Hello, I followed the tutorial to create my first QCNN, now what I would like to do is to make the circuit trainable inside the training loops. I have tried many different approaches but I just can’t manage it. Can someone help me? I really don’t know how to proceed.

I am currently using the MNIST dataset.

Probably some of the JAX functions I am using are wrong, but I can’t understand where I am going wrong. Can someone provide me with the correct implementation?

import pennylane as qml
from pennylane import numpy as np
import jax
import jax.numpy as jnp
from jax import random
from tensorflow import keras
from tensorflow.keras import layers, Model
import tensorflow as tf
from tensorflow.keras.optimizers import Adam
from jax.lib import xla_bridge

# Check if JAX is using the GPU
print(xla_bridge.get_backend().platform)  # It should return 'gpu' if CUDA is properly configured.

# Parameters
n_qubits = 9    # Number of qubits (equivalent to the number of pixels for a 3x3 kernel)
n_layers = 6    # Number of layers in the circuit
kernel_size = 3 # Size of the filter (kernel)
stride = 1      # Stride of the filter
n_train = 20    # Number of training samples
n_test = 1      # Number of test samples

# Load and preprocess the MNIST dataset
mnist_dataset = keras.datasets.mnist
(train_images, train_labels), (test_images, test_labels) = mnist_dataset.load_data()

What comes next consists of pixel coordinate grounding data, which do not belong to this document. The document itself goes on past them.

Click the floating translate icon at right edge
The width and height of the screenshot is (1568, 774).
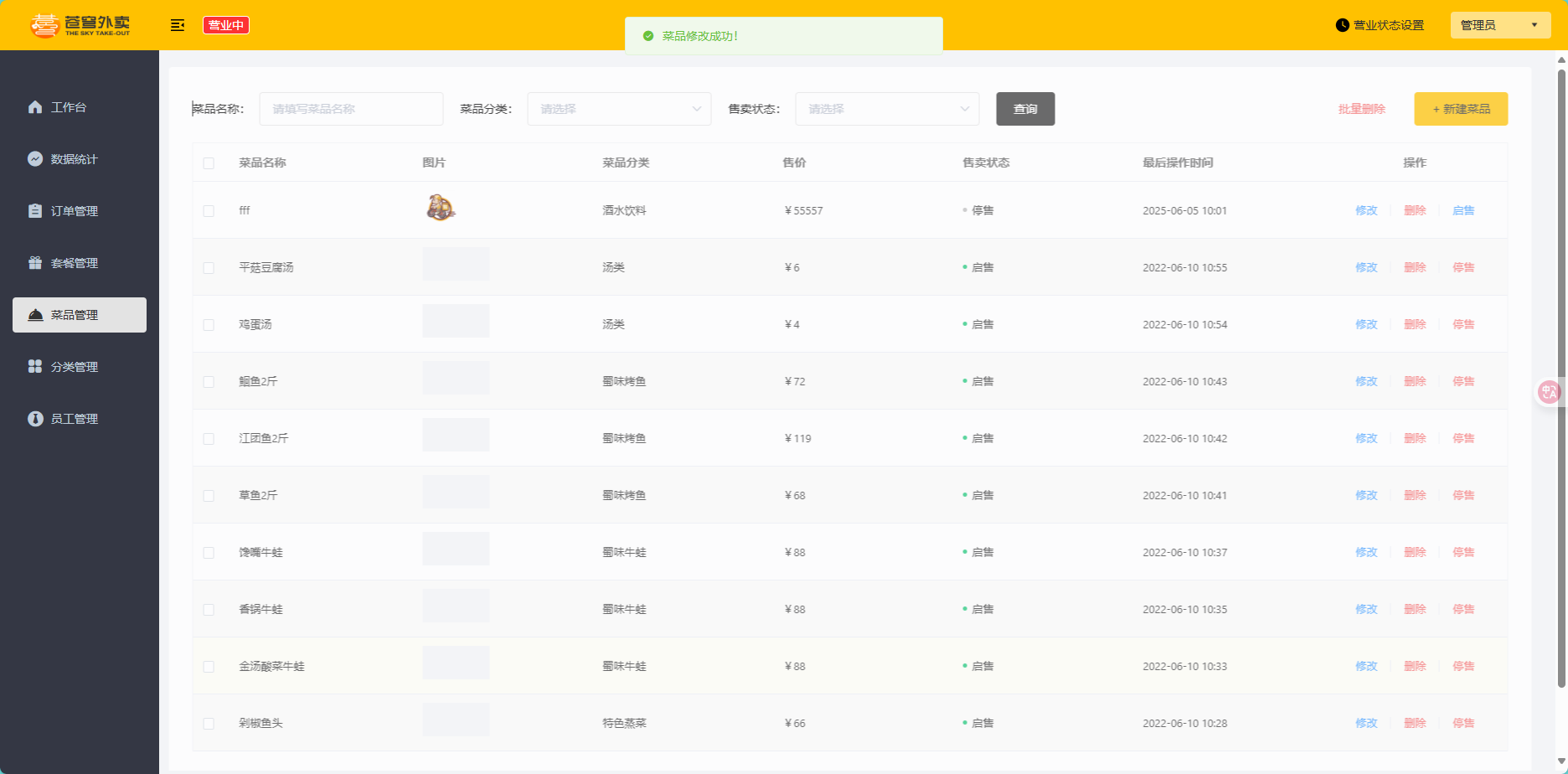pos(1550,391)
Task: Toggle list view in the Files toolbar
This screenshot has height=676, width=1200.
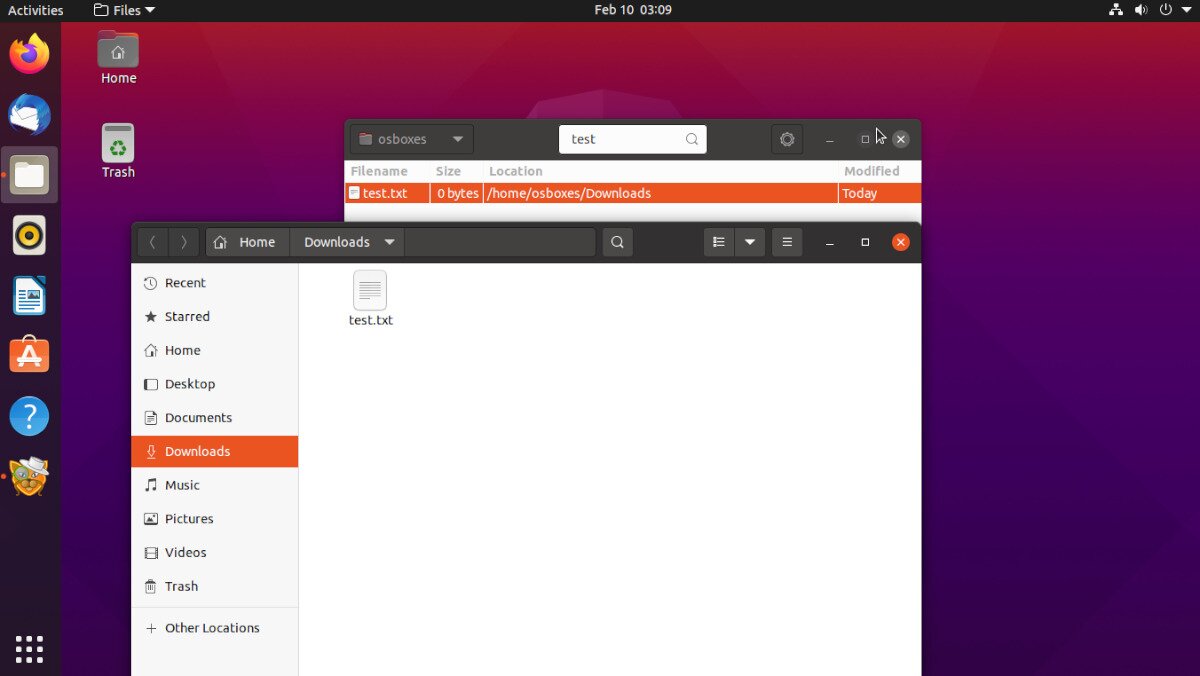Action: (x=718, y=241)
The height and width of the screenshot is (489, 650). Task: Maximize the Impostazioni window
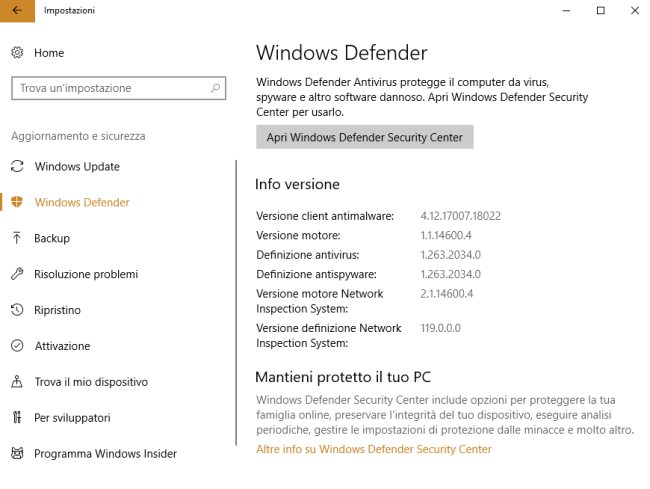600,11
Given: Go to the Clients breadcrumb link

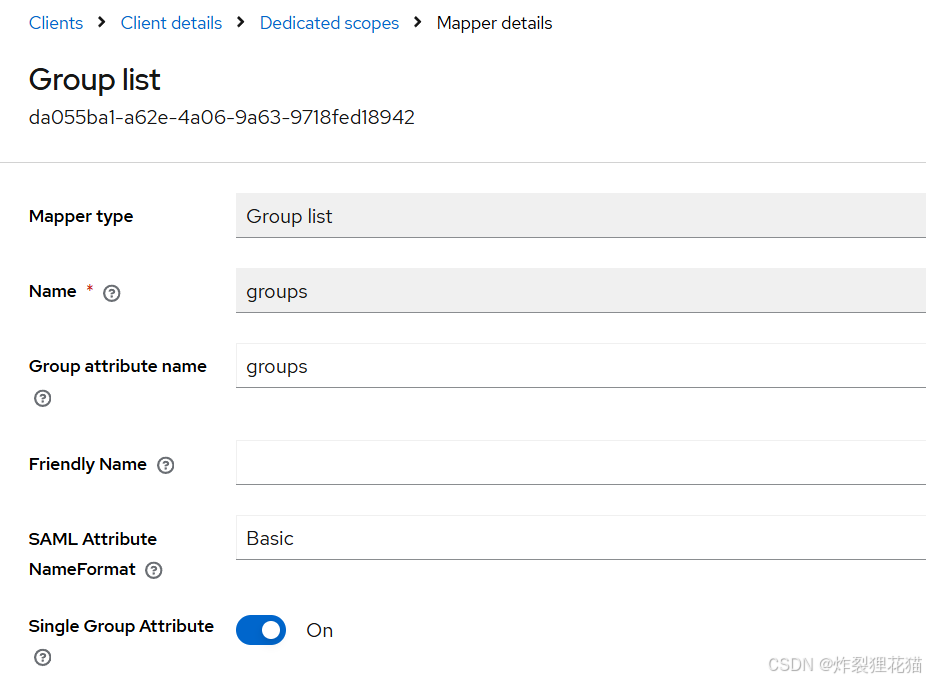Looking at the screenshot, I should 56,23.
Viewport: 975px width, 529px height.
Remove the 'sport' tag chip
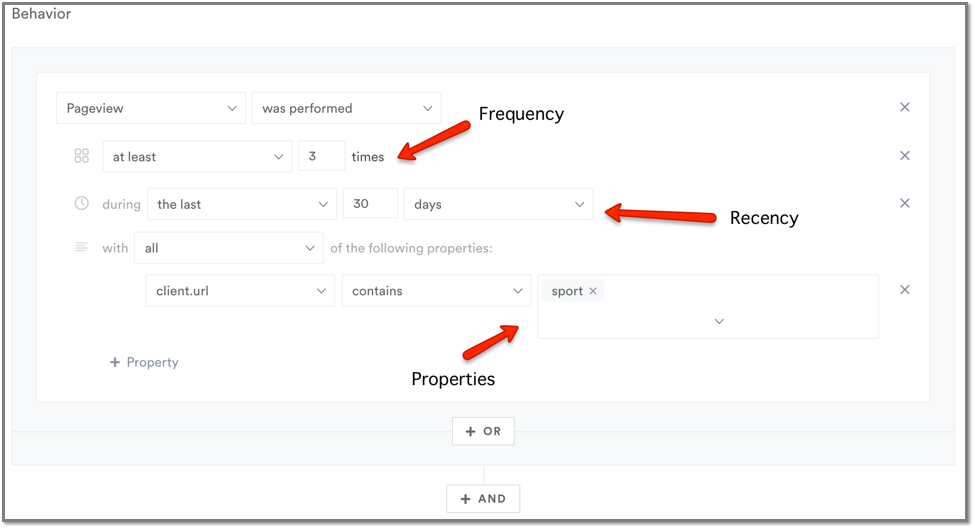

# Add an extra dimension for the convolutional channels
train_images = jnp.array(train_images[..., None])  # Use jax.numpy instead of tf.newaxis
test_images = jnp.array(test_images[..., None])

# Reduce the dataset size for testing
train_images = train_images[:n_train]
train_labels = train_labels[:n_train]
test_images = test_images[:n_test]
test_labels = test_labels[:n_test]

# Normalize pixel values to between 0 and 1
train_images = train_images / 255.0
test_images = test_images / 255.0

print(train_images.shape)
print(train_labels.shape)

# Quantum device
dev = qml.device("default.qubit", wires=n_qubits)

# Quantum circuit
@jax.jit
@qml.qnode(dev, interface="jax")
def circuit(inputs, weights):
    # Data embedding
    qml.AngleEmbedding(inputs, wires=range(n_qubits), rotation="Y")
    # Entanglement layers
    qml.BasicEntanglerLayers(weights, wires=range(n_qubits))
    # Measurement of PauliZ operators
    return [qml.expval(qml.PauliZ(wires=i)) for i in range(n_qubits)]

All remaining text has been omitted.